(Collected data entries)
------
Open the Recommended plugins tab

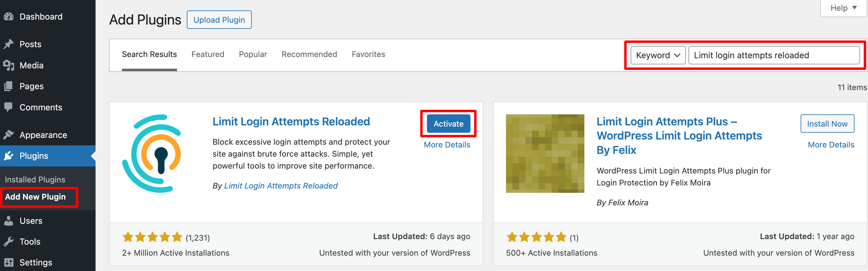(309, 54)
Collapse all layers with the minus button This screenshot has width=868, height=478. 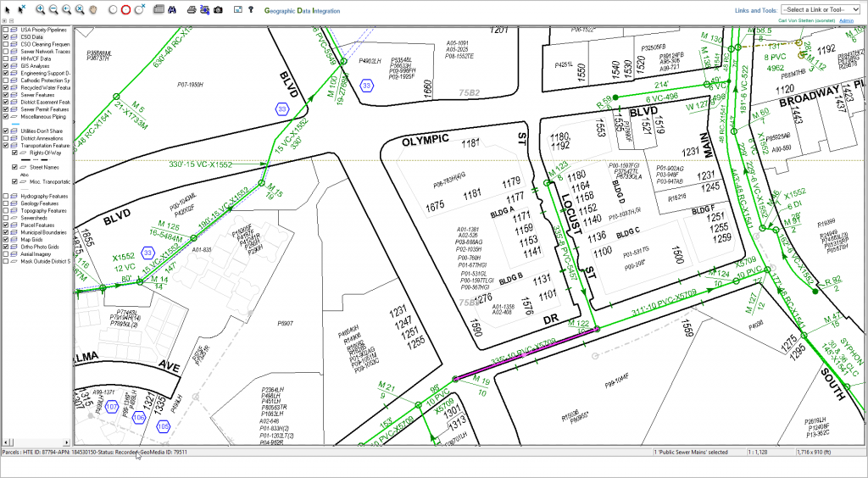[10, 20]
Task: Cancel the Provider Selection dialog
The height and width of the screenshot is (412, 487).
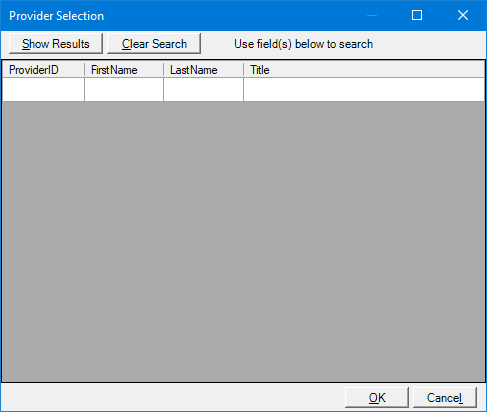Action: [x=445, y=397]
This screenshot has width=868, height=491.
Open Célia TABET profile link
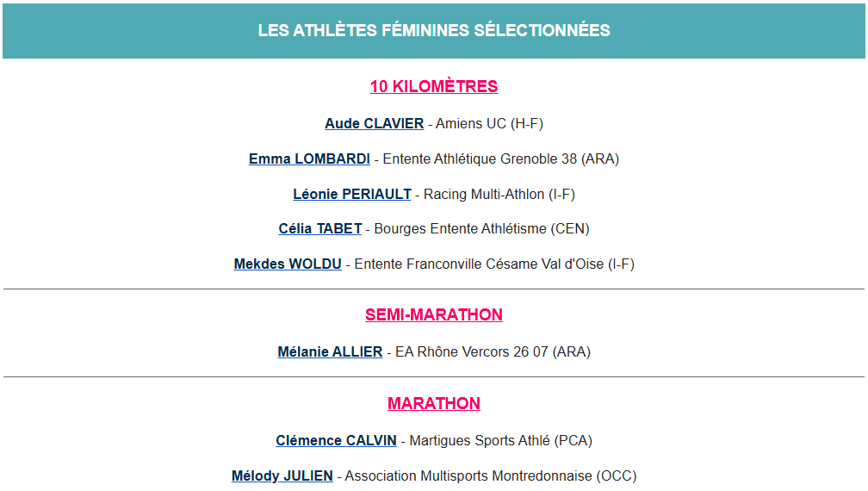[319, 228]
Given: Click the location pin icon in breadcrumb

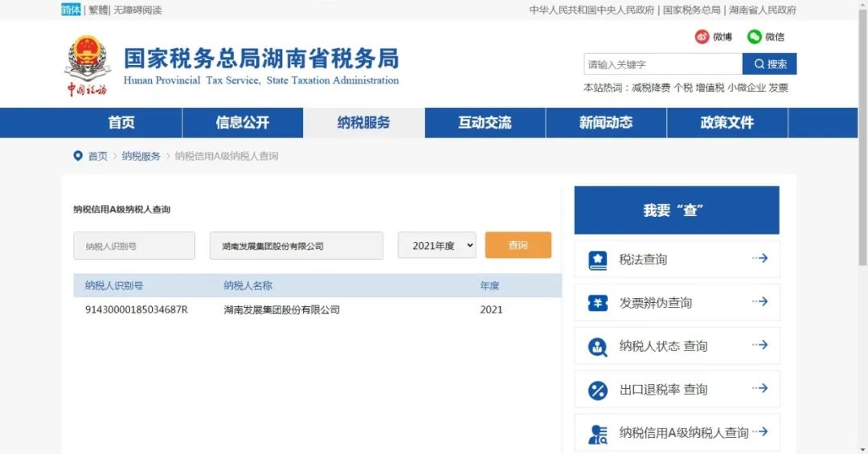Looking at the screenshot, I should coord(78,156).
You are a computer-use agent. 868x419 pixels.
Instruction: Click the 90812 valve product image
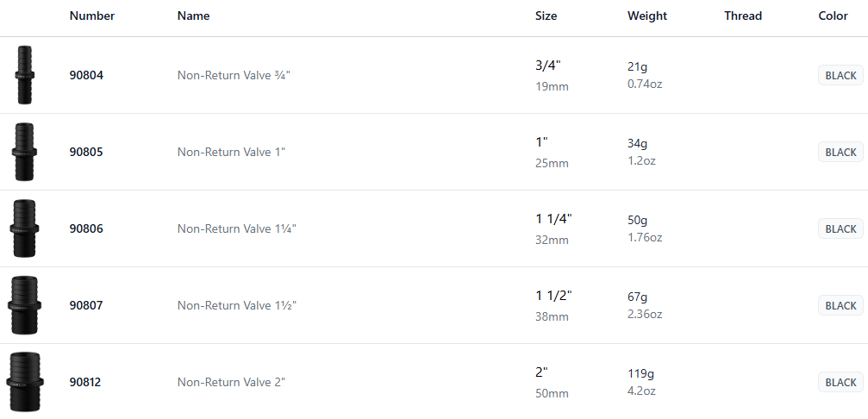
------
Please return, without any change, the lines from the line containing "Given: Click the" through the last line of the entries, dropping the pictures.

Exercise answer:
Given: Click the location pin icon in breadcrumb

Looking at the screenshot, I should coord(78,156).
You are a computer-use agent. 868x419 pixels.
Instruction: Click the 90812 valve product image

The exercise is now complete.